A High Wind in Jamaica

Alice Sebold and Glen David Gold recommend A High Wind in Jamaica by Richard Hughes (New York Review, $12.95) and Embers by Sandor Marai (Knopf, $21).

We read differently. Glen finishes about one in five books he starts. This drives Alice, who feels a moral imperative to finish a book, crazy. However, should Glen actually finish a book, she recognizes that it’s got to be pretty gripping. Books that we both read have to give us a reason to turn every single page. Alice has always loved A High Wind in Jamaica, a story about not-so-innocent children being taken hostage by not-so-evil pirates, and Glen has just become a convert: It’s an adventure, a psychological deconstruction of childhood innocence, a fever dream, a laugh-out-loud comedy, and there are also Captain Blood-style fight scenes.

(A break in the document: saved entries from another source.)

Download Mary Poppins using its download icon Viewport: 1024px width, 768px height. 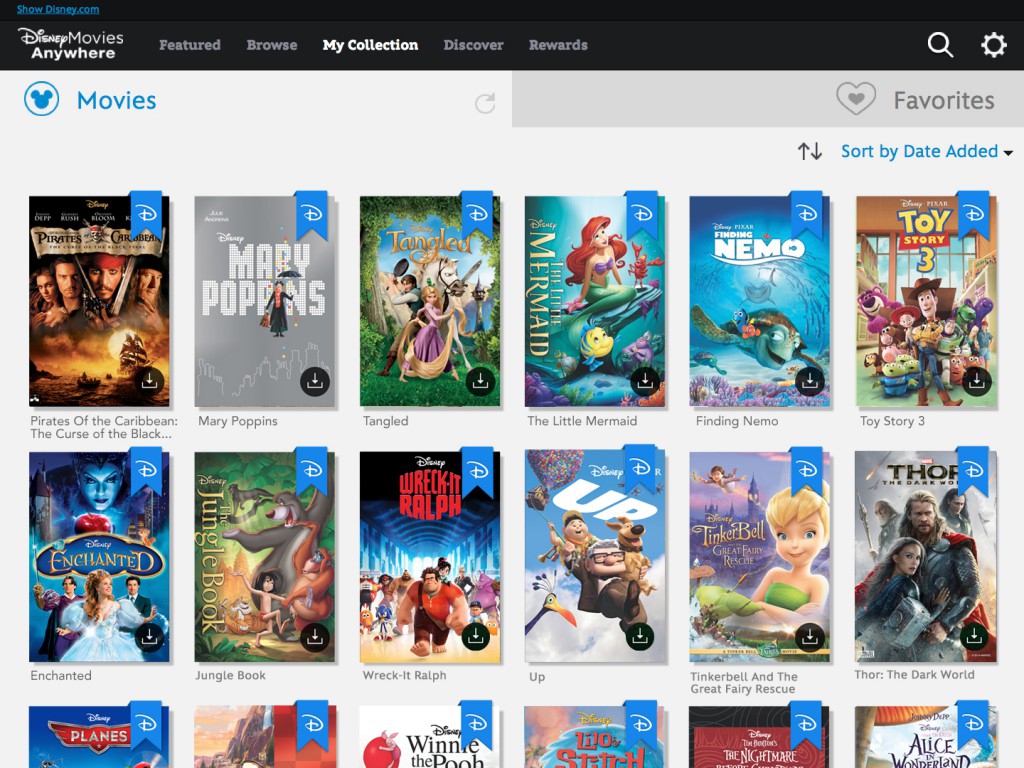(315, 381)
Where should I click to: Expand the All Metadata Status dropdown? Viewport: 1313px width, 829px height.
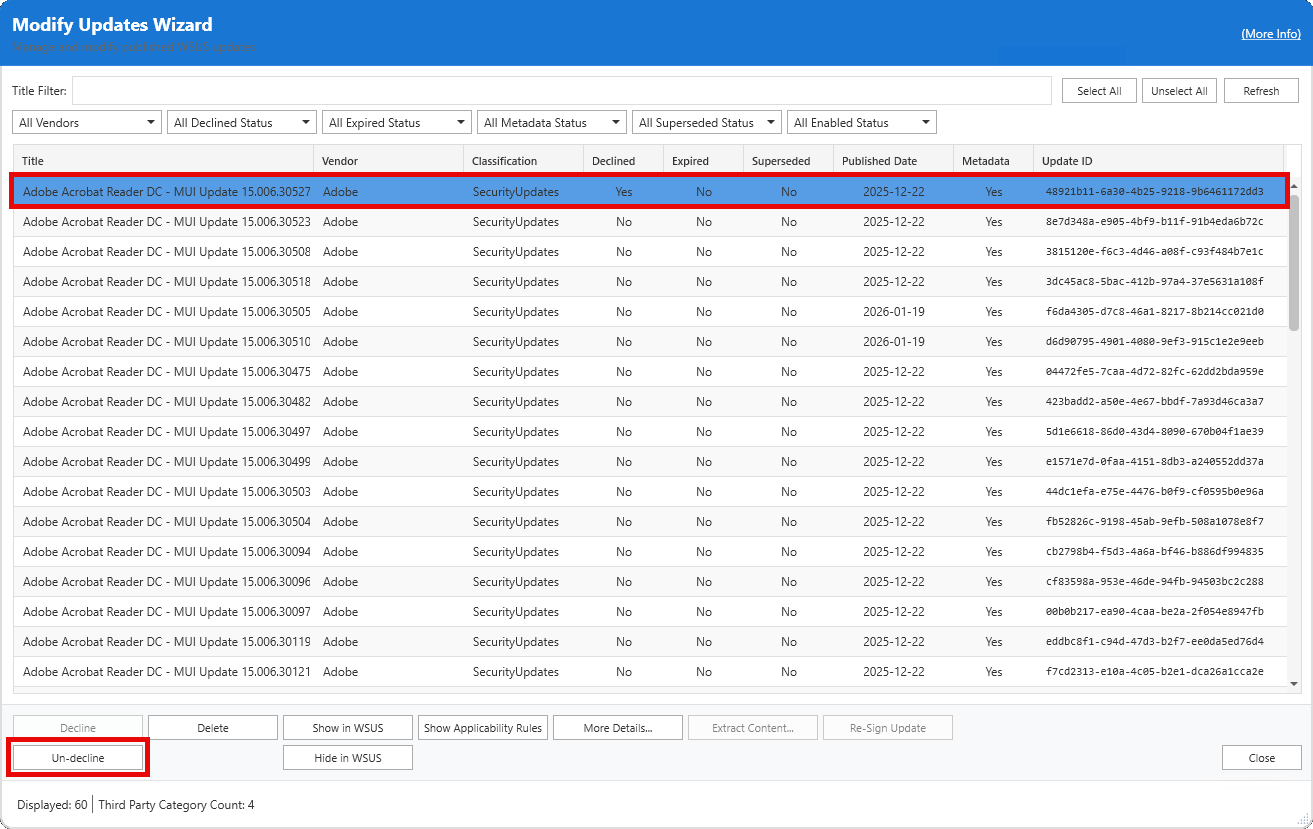click(x=552, y=123)
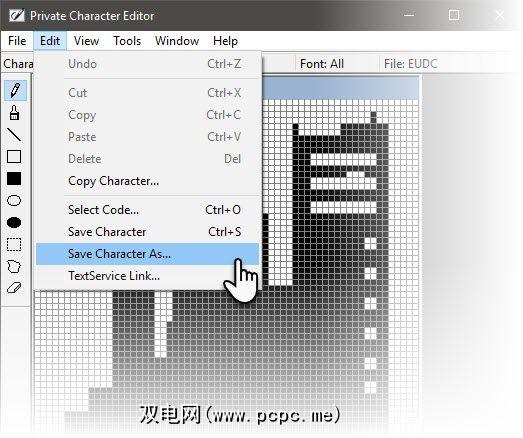Click Save Character in Edit menu
Image resolution: width=523 pixels, height=438 pixels.
[147, 232]
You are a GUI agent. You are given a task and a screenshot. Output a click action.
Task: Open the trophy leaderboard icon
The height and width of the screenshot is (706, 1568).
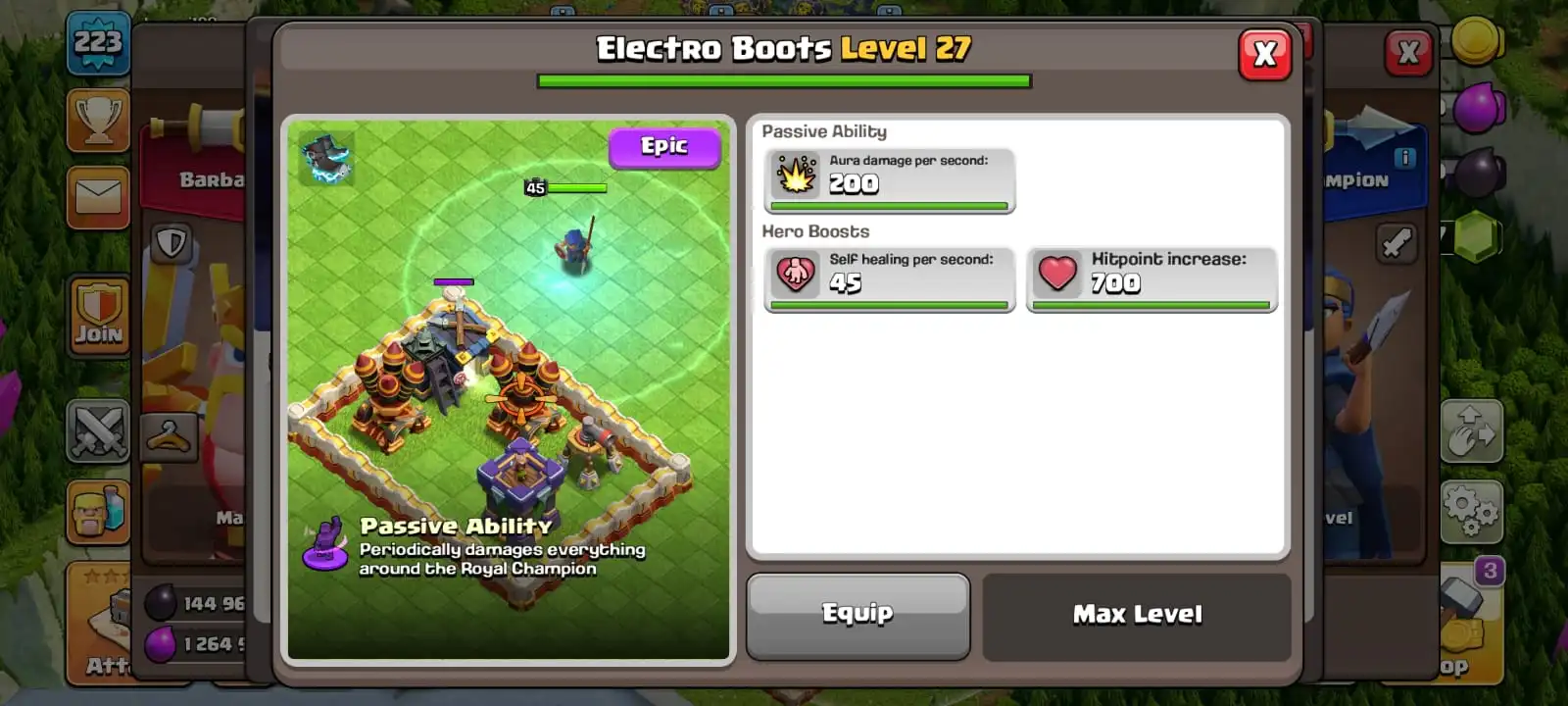click(98, 121)
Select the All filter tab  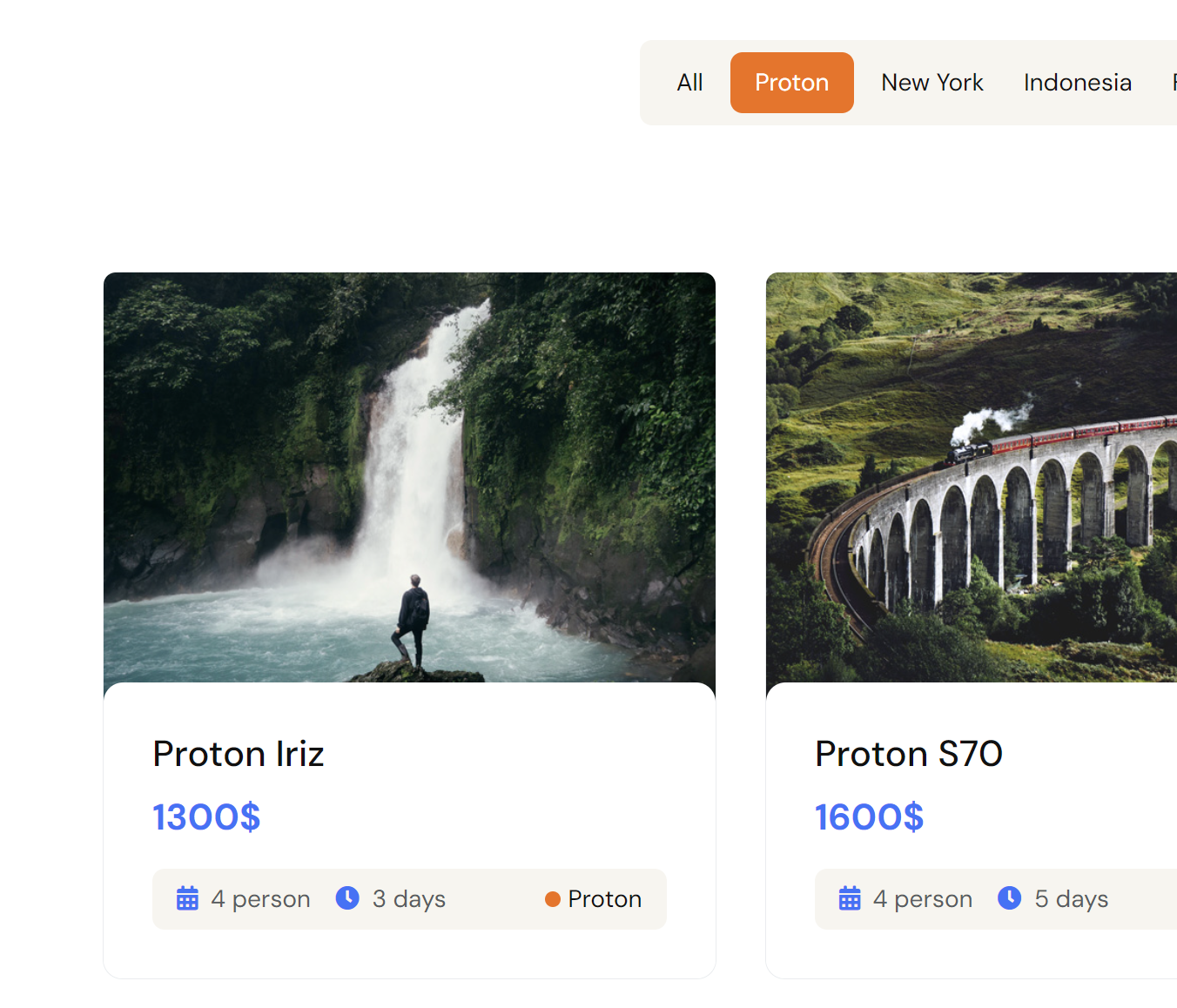689,83
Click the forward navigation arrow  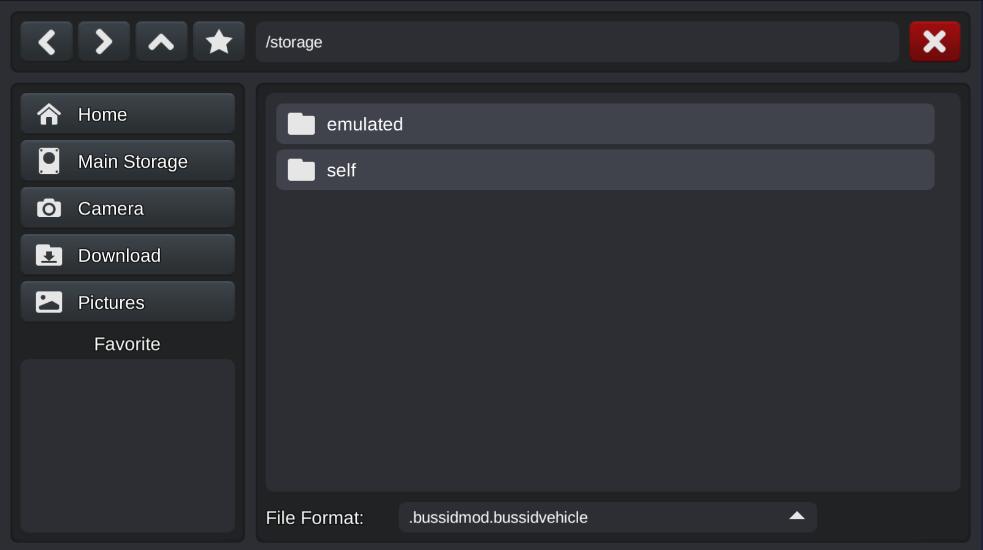tap(104, 42)
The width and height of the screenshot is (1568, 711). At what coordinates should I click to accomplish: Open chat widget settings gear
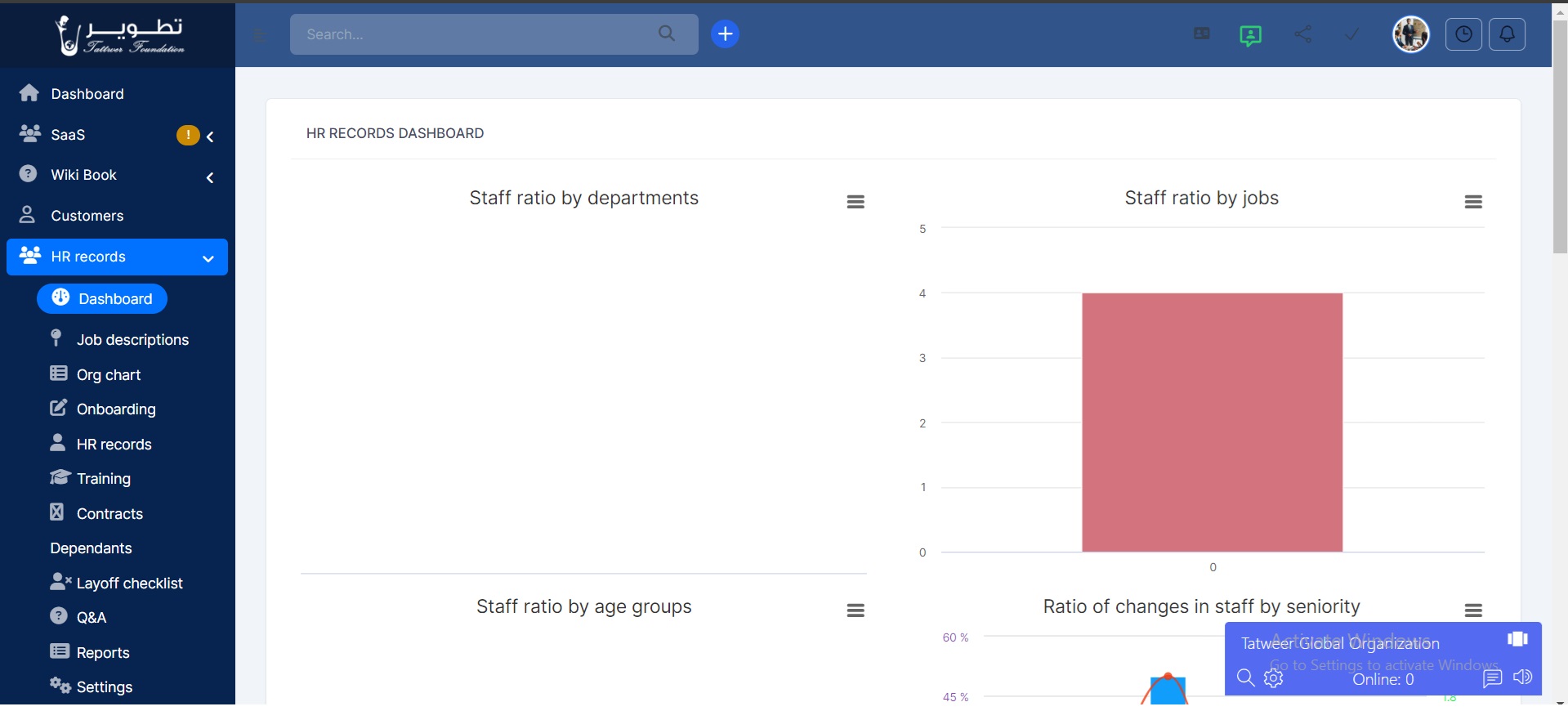click(x=1273, y=678)
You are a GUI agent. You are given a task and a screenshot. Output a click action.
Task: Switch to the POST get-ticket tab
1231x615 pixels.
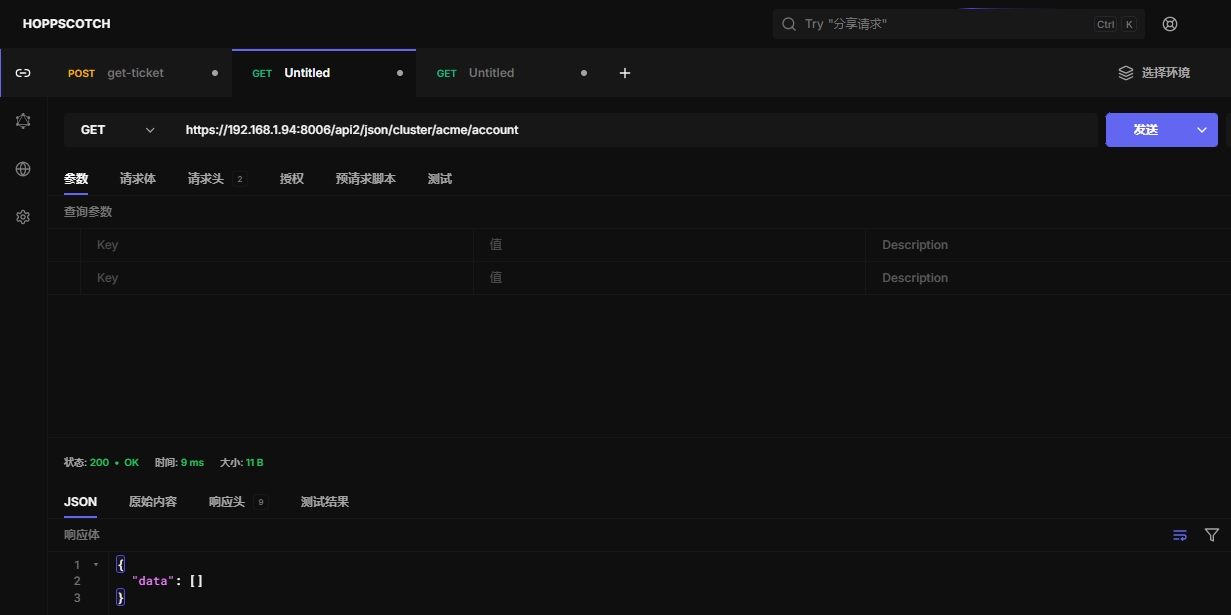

During a car trip, Glen drove and Alice read all of Embers aloud. The story is beautifully sparse: An old general sits in front of the fireplace with a…friend whom he hasn’t seen since a mysterious event 41 years beforehand. And as the fire rages, then dies, they unwrap…the mystery of a subtle but devastating betrayal. It’s impossible to believe, but it makes nailing down every ambiguity of every small gesture remembered decades later suspenseful and thrilling. We actually drove an extra 20 miles just so Alice could finish it.

Alice Sebold is the author of The Lovely Bones. Her husband, Glen David Gold, is the author of Carter Beats the Devil.